Mert Koçak is a PhD Candidate at the Department of Sociology and Social Anthropology at the Central European University. He is also an associated PhD student at the French Research Center in Humanities and Social Sciences, Prague. Mert's academic interests are anthropology of policy, law, and bureaucracy, legalization and bureaucratization of gender, and queer migration studies. His current research focuses on queer refugees living in Turkey and how their presence in Turkey is legally unrecognized but bureaucratically tolerated. Mert's article, 'Who is “Queerer” and Deserves Resettlement?: Queer Asylum Seekers and Their Deservingness of Refugee Status in Turkey' scrutinizes UNHCR’s role in the asylum-seeking process in Turkey through which queer refugees’ experience of displacement finds a new meaning of being “deserving” of refugee status and resettlement to a third country.

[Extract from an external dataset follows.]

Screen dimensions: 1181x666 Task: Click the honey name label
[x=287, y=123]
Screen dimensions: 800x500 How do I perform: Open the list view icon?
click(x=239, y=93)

Ladan Rahbari is Assistant Professor of Sociology at the University of Amsterdam, The Netherlands. Ladan is also a Senior Researcher at IMI – the International Migration Institute. Ladan's research interests include gender and sexual politics, race, migration, and digital media with a general focus on Iran and Western Europe, and within the frameworks of postcolonial, feminist, and critical theories. Ladan's current research engages with queerness in digital spaces. Ladan's article, 'Duffs and Puffs: Queer Fashion in Iranian Cyberspace', uses a combination of content and visual analysis on Instagram profiles dedicated to fashion to answer the question: ‘Is queer fashion present in Iranian cyberspace’ and if so, ‘How does it persist in spite of, and against the existing queer-phobic political forces?’.
Fadi Saleh is a PhD Candidate at the Institute for Cultural Anthropology and European Ethnology at the University of Göttingen, Germany. In his PhD project, he traces the recent emergence of Syrian LGBTIQ refugees as a constituency in discourses around humanitarianism, asylum, and queerness. Prior to the Syrian uprisings in 2011, Syrian queer and trans* populations were rather unknown and irrelevant to global LGBT politics, Western media, and humanitarian efforts. This changed considerably after the uprisings as representations steadily increased and proliferated on social media and in journalistic accounts. Fadi's article, 'Queer/Humanitarian Visibility: The Emergence of the Figure of The Suffering Syrian Gay Refugee', traces this shift and argues that queer and trans* Syrians became visible primarily through a queer/humanitarian media-visibility paradigm and the construction, consolidation, and circulation of the figure of the suffering Syrian gay refugee.
Walaa Alqaisiya is a Teaching Fellow in Gender, Sexuality and Conflict at LSE. Walaa's research commitment is grounded in grassroots concerns and aesthetic productions in the multi-layered and conflicted context of Occupied Palestine and the MENA region more broadly. She interrogates the value of decolonial, feminist and queer methodologies to advance the intellectual sovereignty of local knowledge(s) from the global south. Her article, 'Palestine and the Will to Theorise Decolonial Queering', posits a theorisation of decolonisation in relation to queer as it emerges from the settler-colonial context of Palestine, what she calls decolonial queering.